Pixel coordinate grounding data
⟨

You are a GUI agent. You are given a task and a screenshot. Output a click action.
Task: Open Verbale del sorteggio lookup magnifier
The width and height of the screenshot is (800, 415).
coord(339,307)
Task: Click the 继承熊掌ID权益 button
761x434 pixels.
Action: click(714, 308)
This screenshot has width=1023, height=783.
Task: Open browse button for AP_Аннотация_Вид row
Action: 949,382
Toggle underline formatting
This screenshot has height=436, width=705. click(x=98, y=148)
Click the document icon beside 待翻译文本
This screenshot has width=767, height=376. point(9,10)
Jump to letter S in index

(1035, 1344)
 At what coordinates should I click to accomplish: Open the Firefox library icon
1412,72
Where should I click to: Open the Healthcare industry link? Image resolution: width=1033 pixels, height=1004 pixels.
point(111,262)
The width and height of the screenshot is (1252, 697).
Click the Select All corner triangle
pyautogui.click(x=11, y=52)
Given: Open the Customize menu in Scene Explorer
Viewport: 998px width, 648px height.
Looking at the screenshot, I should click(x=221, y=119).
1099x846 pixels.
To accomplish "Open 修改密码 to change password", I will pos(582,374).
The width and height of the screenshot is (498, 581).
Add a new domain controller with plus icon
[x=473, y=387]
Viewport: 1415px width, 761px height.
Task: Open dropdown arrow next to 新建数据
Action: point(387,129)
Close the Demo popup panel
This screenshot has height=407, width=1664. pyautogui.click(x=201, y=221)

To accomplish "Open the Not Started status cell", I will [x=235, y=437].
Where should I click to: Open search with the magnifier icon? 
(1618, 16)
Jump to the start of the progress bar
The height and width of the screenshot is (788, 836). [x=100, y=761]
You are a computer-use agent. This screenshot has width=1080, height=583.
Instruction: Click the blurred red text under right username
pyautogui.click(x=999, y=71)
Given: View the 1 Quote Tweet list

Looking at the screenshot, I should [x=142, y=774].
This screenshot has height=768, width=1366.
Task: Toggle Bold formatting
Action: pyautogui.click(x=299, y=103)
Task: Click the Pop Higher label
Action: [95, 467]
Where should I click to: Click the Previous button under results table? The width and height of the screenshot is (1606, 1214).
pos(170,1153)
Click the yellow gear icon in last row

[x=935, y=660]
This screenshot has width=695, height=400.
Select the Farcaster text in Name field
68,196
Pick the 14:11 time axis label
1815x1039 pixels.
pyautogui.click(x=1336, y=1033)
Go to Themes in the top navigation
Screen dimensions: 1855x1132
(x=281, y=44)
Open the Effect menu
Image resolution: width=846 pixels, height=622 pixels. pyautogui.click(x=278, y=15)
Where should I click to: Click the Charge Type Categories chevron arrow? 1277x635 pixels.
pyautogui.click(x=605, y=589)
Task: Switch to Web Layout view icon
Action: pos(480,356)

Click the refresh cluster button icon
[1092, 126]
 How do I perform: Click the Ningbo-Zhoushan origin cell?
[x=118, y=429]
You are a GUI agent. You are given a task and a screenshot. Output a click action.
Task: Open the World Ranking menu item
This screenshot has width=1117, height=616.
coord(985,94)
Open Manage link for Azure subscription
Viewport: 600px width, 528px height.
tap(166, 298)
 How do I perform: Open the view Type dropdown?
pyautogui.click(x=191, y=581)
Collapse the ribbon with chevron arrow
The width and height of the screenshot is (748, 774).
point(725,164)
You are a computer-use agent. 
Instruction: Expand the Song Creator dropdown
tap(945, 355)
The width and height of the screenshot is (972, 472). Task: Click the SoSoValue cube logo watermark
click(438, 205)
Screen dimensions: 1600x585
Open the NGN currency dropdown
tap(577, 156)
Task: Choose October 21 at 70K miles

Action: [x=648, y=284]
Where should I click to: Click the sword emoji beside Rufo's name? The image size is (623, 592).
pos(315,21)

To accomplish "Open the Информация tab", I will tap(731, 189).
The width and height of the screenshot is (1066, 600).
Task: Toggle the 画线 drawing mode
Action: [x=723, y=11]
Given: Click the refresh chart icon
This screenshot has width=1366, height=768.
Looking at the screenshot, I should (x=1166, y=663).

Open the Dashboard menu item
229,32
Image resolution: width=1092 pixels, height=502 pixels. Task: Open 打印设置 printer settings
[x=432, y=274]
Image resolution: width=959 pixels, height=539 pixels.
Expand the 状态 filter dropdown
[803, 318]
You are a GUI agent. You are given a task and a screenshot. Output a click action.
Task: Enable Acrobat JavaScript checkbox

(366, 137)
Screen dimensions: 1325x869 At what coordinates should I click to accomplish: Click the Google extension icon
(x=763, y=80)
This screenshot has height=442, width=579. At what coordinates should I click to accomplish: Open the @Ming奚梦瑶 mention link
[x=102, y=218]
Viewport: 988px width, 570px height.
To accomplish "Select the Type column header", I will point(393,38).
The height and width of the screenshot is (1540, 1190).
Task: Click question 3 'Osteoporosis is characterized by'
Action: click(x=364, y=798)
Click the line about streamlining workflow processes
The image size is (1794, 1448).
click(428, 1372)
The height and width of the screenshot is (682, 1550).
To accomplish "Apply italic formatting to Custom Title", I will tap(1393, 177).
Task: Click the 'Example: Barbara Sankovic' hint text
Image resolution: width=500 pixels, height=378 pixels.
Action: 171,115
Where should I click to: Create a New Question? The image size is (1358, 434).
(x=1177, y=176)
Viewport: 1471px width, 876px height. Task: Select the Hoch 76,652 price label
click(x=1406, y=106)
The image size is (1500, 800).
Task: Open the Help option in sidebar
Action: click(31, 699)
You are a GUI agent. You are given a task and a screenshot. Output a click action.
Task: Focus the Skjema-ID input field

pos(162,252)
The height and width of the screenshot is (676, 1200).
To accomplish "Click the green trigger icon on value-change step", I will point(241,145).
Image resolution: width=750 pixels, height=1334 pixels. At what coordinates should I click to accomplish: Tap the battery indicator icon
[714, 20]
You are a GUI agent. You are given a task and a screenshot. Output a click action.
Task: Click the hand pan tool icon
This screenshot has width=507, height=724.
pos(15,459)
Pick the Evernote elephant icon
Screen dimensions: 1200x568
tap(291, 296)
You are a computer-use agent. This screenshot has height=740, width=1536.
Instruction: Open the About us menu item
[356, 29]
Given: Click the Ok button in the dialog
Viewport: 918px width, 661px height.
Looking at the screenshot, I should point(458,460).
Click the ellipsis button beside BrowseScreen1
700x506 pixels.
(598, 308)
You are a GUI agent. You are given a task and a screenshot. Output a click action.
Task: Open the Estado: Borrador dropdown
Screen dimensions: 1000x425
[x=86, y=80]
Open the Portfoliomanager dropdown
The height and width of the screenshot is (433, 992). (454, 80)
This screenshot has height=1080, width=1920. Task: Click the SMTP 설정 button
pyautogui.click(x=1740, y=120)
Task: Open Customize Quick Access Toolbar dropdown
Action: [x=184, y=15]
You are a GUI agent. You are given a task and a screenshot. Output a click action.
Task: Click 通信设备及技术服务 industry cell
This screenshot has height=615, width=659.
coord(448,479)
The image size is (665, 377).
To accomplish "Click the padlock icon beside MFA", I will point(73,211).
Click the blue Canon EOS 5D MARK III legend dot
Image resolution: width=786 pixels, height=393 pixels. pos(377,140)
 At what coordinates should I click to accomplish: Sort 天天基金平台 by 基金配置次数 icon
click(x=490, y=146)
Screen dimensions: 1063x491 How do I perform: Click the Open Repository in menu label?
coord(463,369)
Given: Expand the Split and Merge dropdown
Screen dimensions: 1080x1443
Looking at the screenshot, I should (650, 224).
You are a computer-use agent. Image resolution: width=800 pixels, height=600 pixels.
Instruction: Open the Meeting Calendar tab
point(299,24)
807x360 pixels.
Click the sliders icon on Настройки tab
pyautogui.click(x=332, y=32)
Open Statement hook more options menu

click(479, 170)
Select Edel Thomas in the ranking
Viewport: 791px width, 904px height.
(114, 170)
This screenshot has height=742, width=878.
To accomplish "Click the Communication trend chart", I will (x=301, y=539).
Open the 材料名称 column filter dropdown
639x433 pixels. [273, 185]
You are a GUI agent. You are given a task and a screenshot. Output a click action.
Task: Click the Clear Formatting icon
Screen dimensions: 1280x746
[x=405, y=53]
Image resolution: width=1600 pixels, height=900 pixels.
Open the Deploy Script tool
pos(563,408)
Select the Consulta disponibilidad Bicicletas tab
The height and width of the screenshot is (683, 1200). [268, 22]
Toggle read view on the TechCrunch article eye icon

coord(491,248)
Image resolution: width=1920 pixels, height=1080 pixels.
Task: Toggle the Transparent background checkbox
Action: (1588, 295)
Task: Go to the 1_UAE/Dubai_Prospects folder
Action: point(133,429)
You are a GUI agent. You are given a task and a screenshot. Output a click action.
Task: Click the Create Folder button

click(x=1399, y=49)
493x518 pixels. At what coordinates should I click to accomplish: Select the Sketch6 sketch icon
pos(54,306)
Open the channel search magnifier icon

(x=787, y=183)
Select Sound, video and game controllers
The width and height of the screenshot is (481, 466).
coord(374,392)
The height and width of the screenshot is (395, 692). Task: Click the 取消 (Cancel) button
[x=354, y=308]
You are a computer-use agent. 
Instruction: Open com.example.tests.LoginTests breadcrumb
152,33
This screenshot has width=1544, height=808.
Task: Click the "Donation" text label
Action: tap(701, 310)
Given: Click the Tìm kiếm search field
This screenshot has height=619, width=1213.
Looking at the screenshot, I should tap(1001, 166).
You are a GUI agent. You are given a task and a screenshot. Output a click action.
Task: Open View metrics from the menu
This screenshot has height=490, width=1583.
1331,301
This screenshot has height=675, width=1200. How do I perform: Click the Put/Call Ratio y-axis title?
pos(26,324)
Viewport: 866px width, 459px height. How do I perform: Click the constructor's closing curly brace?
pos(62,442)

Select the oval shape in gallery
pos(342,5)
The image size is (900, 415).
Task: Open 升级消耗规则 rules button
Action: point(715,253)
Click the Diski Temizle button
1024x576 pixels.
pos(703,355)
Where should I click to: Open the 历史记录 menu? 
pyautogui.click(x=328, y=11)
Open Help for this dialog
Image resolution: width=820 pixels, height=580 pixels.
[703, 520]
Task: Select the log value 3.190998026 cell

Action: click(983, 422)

⟩

The task
Please copy the lines above from the line with "Task: Focus the Skjema-ID input field" up to and including the line with "Given: Click the Ok button in the dialog", exactly as written and with nothing else.

Answer space
Task: Focus the Skjema-ID input field

pos(162,252)
The height and width of the screenshot is (676, 1200).
To accomplish "Click the green trigger icon on value-change step", I will point(241,145).
Image resolution: width=750 pixels, height=1334 pixels. At what coordinates should I click to accomplish: Tap the battery indicator icon
[714, 20]
You are a GUI agent. You are given a task and a screenshot. Output a click action.
Task: Click the hand pan tool icon
This screenshot has width=507, height=724.
pos(15,459)
Pick the Evernote elephant icon
Screen dimensions: 1200x568
tap(291, 296)
You are a computer-use agent. This screenshot has height=740, width=1536.
Instruction: Open the About us menu item
[356, 29]
Given: Click the Ok button in the dialog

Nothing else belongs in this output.